=== Section Start ===
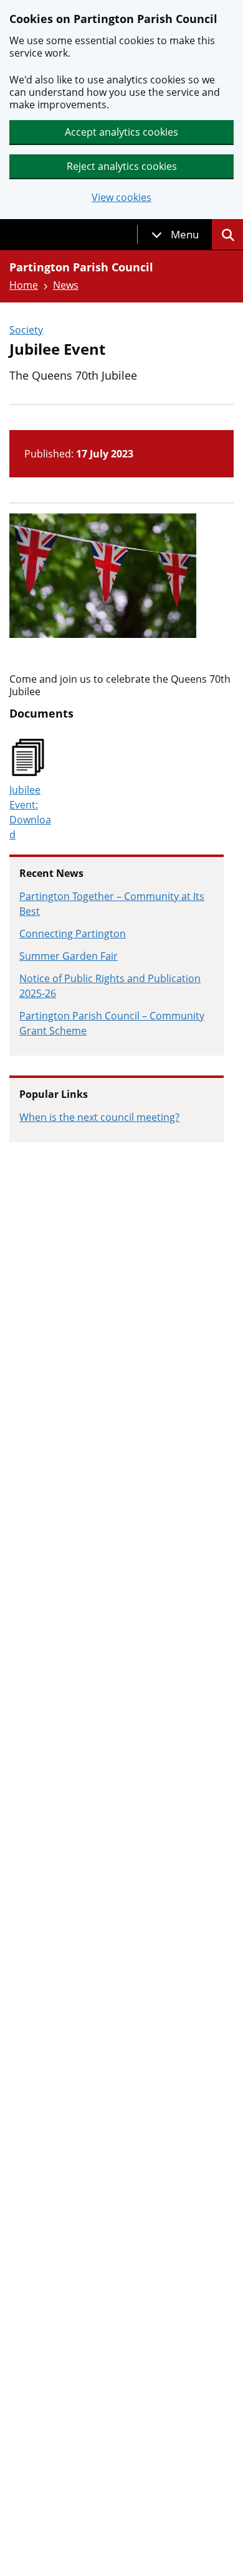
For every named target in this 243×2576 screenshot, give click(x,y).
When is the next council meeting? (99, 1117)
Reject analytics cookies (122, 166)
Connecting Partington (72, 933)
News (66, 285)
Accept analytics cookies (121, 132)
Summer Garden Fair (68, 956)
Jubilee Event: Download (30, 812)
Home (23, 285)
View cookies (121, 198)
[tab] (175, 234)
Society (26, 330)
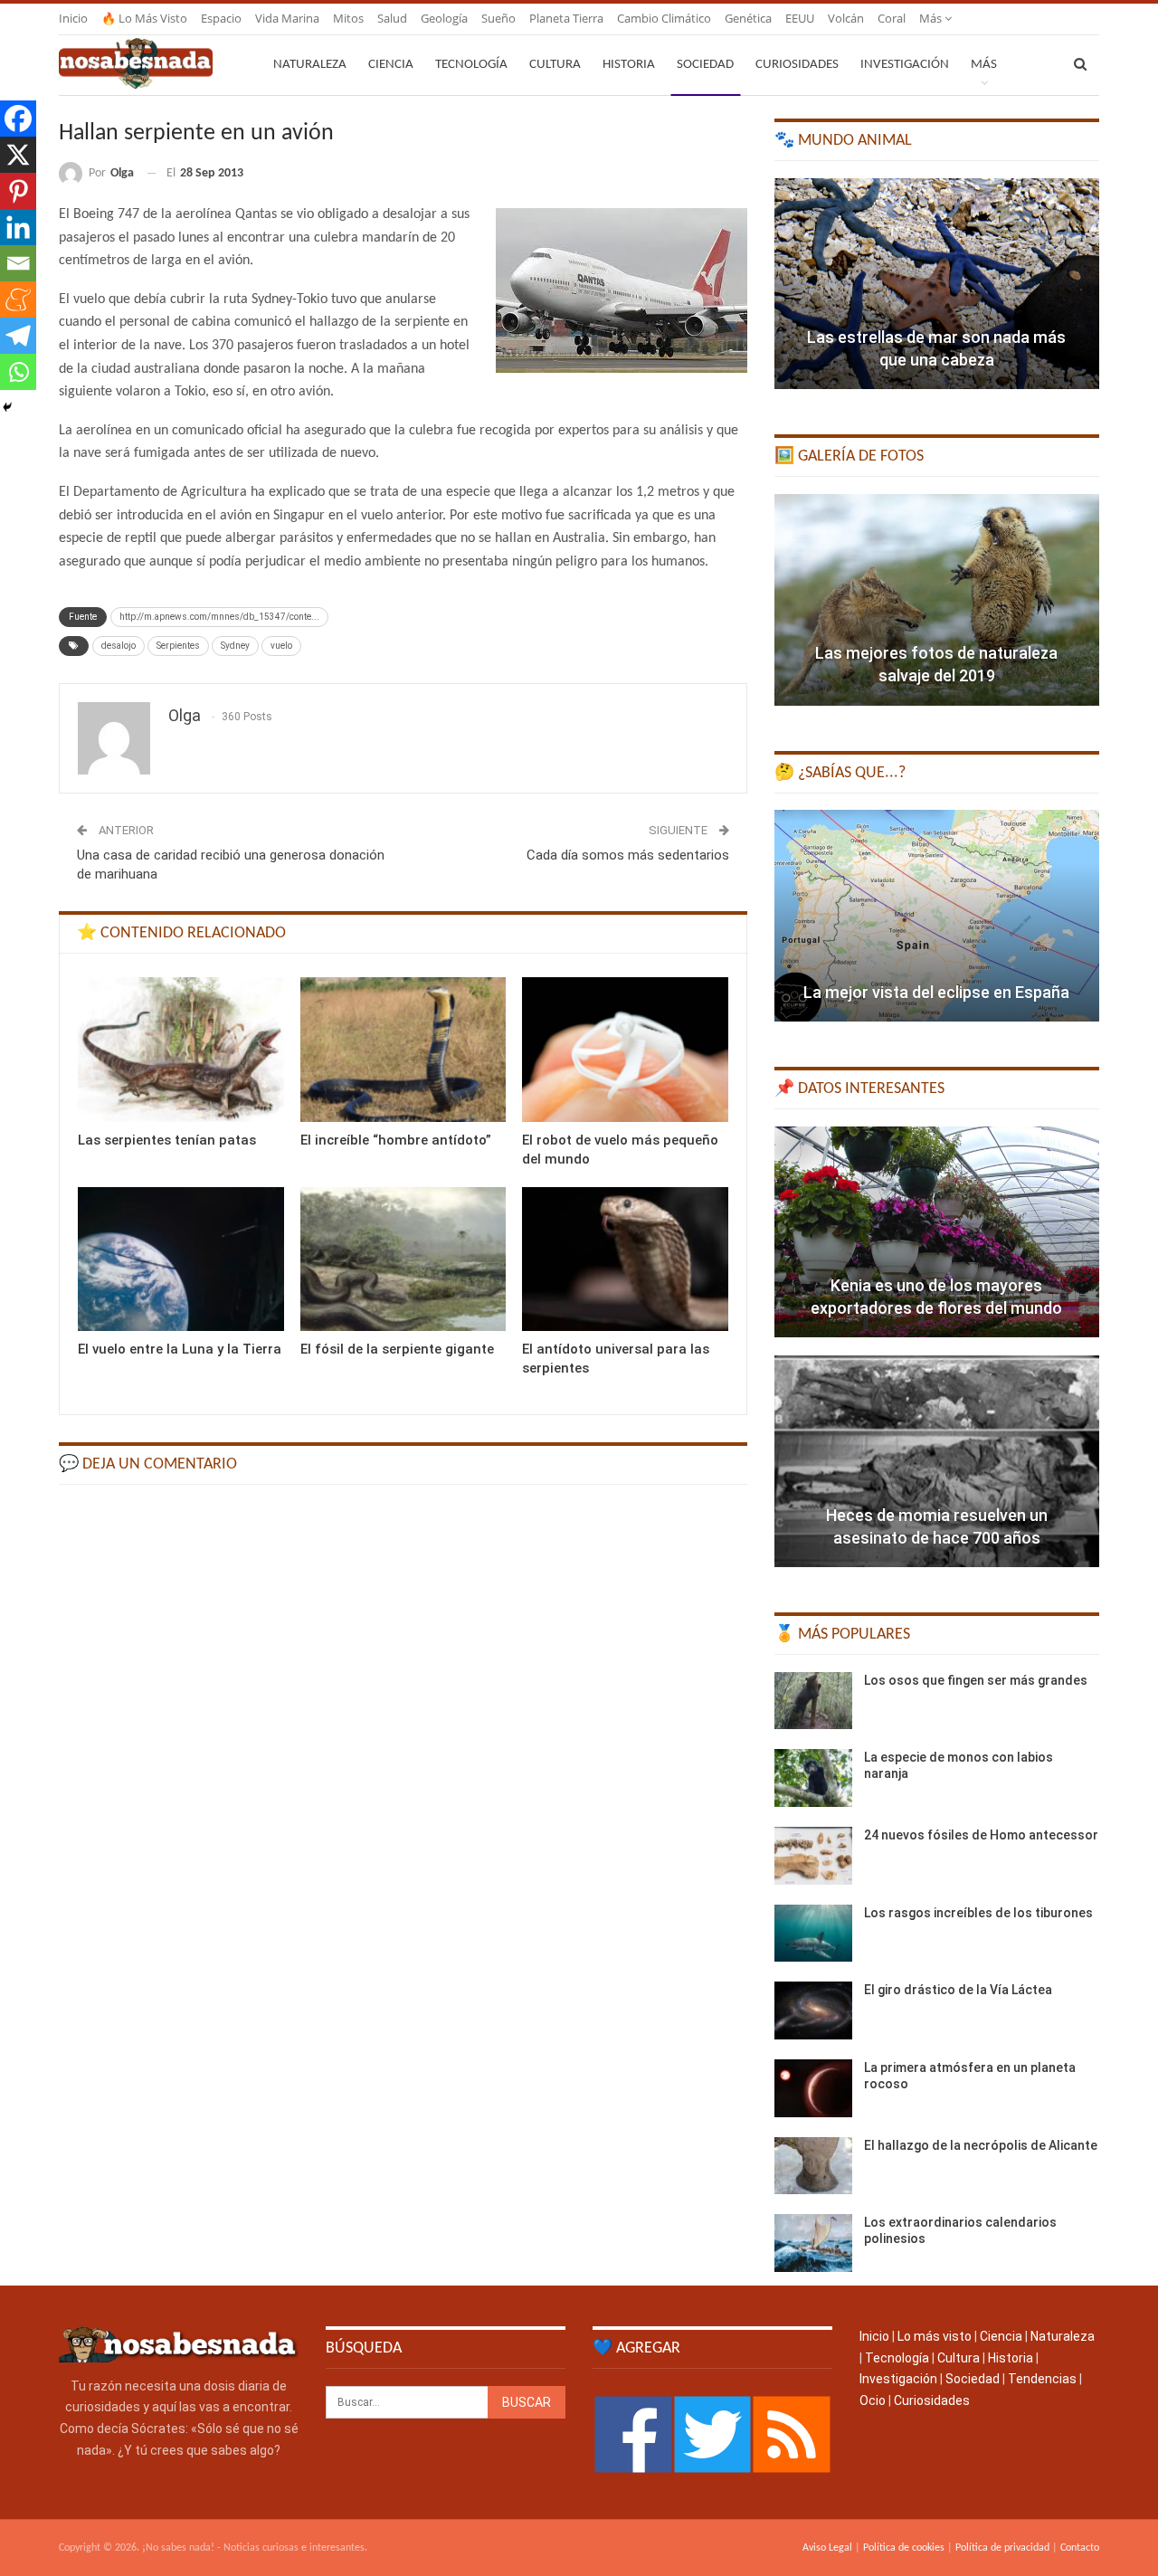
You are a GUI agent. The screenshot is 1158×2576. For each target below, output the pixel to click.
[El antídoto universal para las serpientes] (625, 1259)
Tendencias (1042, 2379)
=== Section End ===
=== Section Start ===
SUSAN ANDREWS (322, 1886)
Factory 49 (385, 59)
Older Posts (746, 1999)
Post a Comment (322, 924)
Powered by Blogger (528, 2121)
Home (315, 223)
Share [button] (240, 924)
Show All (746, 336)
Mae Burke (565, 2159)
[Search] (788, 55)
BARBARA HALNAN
=== Section End ===
=== Section Start ===
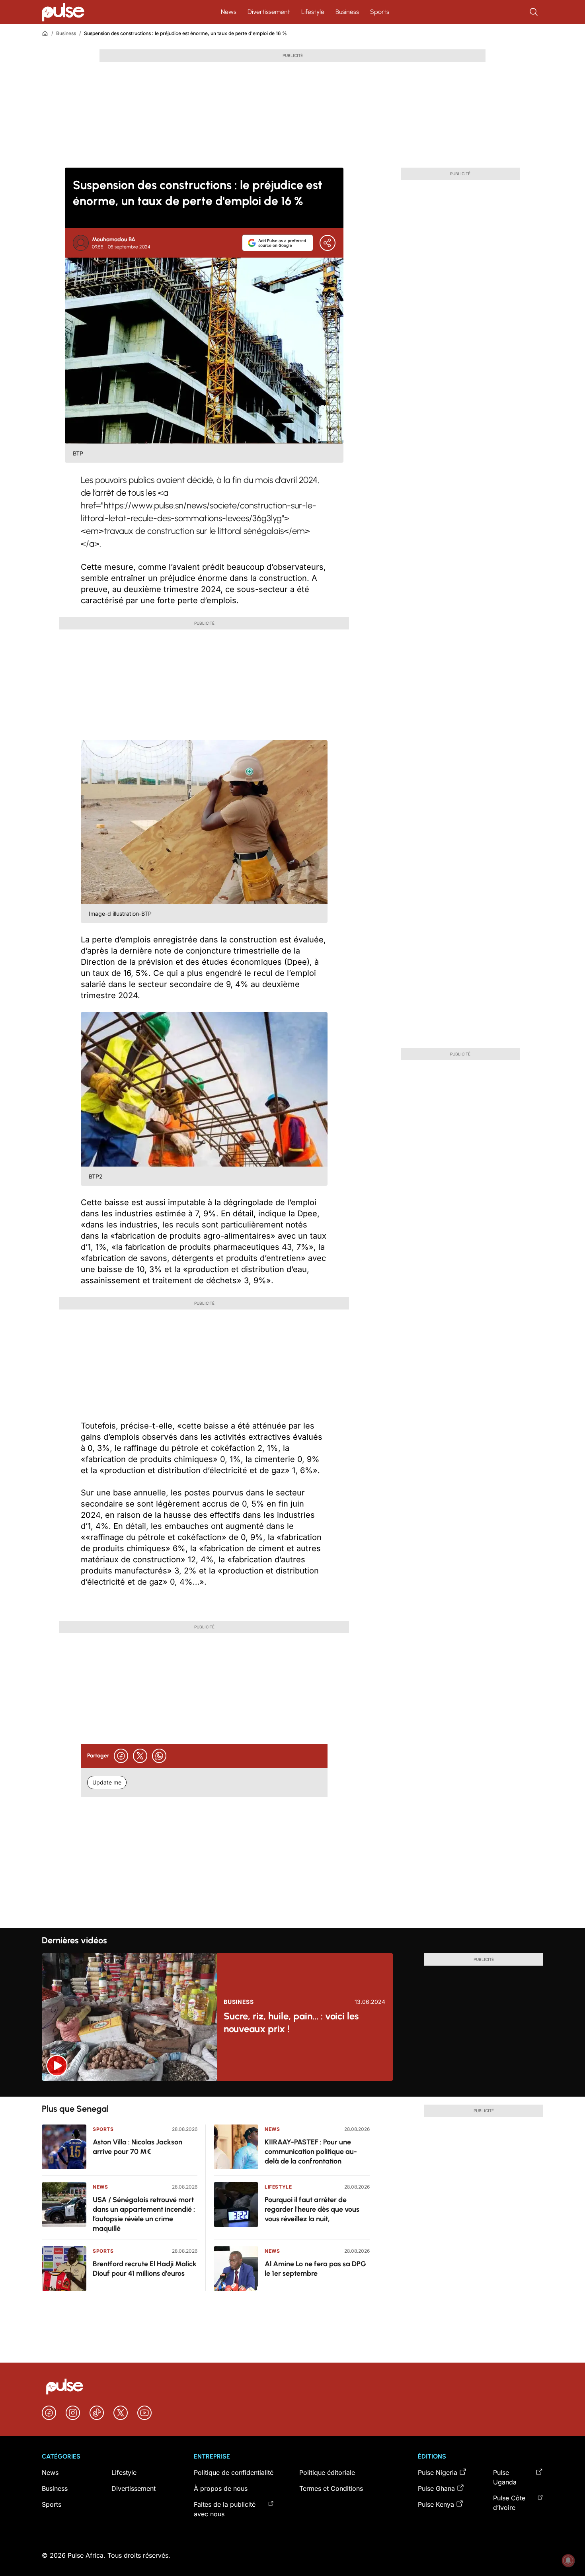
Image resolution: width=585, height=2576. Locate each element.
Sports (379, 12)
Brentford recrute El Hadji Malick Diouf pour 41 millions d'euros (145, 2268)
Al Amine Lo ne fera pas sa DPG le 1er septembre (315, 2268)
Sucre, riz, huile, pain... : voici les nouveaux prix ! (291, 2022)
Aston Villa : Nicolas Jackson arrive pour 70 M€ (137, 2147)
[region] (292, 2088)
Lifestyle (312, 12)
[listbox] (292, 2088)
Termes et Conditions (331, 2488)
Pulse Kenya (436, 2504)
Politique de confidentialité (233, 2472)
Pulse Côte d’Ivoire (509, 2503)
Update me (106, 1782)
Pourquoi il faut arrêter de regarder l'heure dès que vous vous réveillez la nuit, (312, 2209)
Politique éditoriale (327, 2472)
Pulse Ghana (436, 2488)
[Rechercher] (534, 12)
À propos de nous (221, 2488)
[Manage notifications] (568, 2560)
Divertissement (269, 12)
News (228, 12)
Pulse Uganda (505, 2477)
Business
=== Section End ===
WORK REQUIRED: Above are the records; repeat exactly the lines from the one holding "Sucre, riz, huile, pain..." down to the one holding "Pulse Côte d’Ivoire (509, 2503)", end lines included.

SOLUTION TO THE EXERCISE:
Sucre, riz, huile, pain... : voici les nouveaux prix ! (291, 2022)
Aston Villa : Nicolas Jackson arrive pour 70 M€ (137, 2147)
[region] (292, 2088)
Lifestyle (312, 12)
[listbox] (292, 2088)
Termes et Conditions (331, 2488)
Pulse Kenya (436, 2504)
Politique de confidentialité (233, 2472)
Pulse Côte d’Ivoire (509, 2503)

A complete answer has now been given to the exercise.